- Task to carry out
Return all lines from the listing below in which the string "computer" occurs.

- Data for analysis
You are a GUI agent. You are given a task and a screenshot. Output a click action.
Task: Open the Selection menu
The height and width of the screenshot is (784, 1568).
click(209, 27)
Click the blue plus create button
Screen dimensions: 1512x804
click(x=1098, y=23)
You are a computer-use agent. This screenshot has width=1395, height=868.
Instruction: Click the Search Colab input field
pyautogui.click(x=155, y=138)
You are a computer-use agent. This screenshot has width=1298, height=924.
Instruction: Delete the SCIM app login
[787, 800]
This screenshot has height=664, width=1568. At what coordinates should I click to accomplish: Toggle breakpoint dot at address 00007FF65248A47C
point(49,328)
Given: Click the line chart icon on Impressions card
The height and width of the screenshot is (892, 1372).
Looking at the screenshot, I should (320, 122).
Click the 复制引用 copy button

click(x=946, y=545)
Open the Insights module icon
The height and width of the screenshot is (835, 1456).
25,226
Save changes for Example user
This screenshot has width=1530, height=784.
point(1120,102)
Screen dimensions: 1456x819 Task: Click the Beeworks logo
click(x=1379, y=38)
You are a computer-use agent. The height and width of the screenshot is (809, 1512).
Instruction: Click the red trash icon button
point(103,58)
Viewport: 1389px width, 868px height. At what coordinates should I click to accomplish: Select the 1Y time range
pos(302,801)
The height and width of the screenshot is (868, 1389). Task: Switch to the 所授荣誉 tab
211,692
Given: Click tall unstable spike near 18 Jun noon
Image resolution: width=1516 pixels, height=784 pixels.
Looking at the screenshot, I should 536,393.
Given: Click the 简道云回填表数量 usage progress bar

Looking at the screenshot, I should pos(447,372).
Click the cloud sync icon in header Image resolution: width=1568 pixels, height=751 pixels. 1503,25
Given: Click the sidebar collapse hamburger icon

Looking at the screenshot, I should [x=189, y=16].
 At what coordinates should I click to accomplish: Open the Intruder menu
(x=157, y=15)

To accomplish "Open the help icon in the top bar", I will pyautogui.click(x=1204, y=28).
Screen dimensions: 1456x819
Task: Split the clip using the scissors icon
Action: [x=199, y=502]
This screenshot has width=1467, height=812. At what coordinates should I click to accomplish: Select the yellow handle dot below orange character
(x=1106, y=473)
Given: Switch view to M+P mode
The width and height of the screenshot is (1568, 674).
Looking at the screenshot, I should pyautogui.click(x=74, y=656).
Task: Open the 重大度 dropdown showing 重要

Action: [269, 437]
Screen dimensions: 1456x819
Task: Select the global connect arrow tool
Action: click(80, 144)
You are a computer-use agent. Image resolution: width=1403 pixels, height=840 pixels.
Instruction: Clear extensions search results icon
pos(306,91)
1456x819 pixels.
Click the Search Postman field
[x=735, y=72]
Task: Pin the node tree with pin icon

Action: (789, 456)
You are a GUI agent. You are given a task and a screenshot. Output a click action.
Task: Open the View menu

- Completed exercise
You are a computer-use agent. This screenshot has width=1395, height=868.
You are a computer-use agent. This screenshot has width=1298, height=924.
You are a computer-use agent. The height and width of the screenshot is (809, 1512).
You are a computer-use agent. Image resolution: width=1403 pixels, height=840 pixels.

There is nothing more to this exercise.